Melting the wax and wicking the candle
Make the very best candles using these basics. Check the temperature that your mould will tolerate; choose your wax, colour and fragrance and you are ready to start...
All waxes are melted this same way as the water protects it from over-heating.
Using a double saucepan is not only the CLASSIC way to melt candle wax, but the safest method.
Begin collecting all sorts of tins and old pots that can be your wax pots.
Of course for starters small tins are great, they only take 10 minutes to melt and you can make your first candle.
You can even purchase pouring pots at grocery stores that have a capacity of about 500gm, with a lip and a handle.
These can sit in the water, make a very convenient wax pot for small quantities.
These tins of wax sit in larger saucepans or soup pots filled with water.
- Melt your wax mixture as in the previous project.
- Prepare the mould – feed the wick through the hole at the top of the mould, then push the skewer through the wick at the other end. As the bamboo lies across the base of the mould, tighten and secure the wick at the top with a blob of re-useable adhesive (‘Blue-Tack’ or other).

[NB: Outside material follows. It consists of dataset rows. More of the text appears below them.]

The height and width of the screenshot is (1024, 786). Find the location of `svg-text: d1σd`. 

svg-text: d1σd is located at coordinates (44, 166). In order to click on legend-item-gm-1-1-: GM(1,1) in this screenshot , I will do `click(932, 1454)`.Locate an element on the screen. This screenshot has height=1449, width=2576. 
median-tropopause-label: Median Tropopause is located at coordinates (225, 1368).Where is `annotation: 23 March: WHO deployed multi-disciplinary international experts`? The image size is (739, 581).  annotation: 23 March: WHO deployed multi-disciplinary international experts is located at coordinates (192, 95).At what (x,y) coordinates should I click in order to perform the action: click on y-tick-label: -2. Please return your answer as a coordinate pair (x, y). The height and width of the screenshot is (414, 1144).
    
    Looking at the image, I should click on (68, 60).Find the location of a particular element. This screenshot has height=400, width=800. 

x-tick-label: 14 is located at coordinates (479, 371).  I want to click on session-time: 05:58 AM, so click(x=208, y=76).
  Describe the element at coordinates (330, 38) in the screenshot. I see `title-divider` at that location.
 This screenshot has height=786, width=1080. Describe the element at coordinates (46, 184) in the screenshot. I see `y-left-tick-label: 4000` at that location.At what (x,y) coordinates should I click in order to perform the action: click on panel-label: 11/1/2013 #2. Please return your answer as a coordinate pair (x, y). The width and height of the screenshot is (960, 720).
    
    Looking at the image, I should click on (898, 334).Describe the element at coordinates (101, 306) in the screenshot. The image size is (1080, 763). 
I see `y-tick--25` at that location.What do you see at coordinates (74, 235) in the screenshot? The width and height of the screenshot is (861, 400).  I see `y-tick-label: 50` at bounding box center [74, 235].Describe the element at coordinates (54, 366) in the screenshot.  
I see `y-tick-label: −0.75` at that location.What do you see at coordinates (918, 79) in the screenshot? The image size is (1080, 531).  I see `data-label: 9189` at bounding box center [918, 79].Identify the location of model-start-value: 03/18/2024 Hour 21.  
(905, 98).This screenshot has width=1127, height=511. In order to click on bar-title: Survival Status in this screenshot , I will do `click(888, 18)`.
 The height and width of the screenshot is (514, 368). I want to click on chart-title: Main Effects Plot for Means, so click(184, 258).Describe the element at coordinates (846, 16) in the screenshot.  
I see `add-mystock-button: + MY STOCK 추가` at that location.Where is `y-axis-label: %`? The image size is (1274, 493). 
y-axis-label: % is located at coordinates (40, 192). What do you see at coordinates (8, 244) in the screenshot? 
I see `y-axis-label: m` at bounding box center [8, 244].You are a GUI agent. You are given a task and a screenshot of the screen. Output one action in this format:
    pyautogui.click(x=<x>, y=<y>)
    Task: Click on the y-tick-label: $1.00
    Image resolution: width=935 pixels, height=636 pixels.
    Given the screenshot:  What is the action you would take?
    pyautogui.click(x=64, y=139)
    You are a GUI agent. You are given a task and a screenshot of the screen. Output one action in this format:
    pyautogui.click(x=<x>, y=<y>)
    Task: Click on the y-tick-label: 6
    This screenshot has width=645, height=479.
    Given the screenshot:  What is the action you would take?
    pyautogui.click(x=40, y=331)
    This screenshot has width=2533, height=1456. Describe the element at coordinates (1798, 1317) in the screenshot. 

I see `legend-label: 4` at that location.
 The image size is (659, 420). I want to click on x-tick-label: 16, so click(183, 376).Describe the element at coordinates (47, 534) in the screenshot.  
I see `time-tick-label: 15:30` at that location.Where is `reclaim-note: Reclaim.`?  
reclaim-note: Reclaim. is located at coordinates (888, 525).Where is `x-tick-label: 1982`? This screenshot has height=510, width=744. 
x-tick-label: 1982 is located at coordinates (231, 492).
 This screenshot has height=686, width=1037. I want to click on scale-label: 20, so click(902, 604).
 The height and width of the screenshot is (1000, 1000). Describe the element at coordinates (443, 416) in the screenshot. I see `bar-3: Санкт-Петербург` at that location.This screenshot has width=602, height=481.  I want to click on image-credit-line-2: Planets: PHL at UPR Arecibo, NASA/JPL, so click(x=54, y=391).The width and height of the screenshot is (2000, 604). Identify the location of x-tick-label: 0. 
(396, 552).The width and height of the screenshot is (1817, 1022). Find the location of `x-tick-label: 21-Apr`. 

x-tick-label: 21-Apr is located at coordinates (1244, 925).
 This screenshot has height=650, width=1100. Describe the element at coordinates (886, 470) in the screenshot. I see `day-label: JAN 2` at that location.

Trim the wick to about 2cm.
- Sit the mould in the box and level it
- Fill the ladle/tea pot with wax and pour into the mould
- As the top forms over, break it with a skewer, and refill as the level drops.
- Paraffin wax contracts a great deal as it cools, so break the surface and refill regularly through the day as required.
- Generally the candle will need to be left overnight to cool sufficiently, then have a final refill; trim off the skewer and flatten the base on a warm surface.
- NB: For palm wax, any wick peeping out from the blue-tack should also be covered.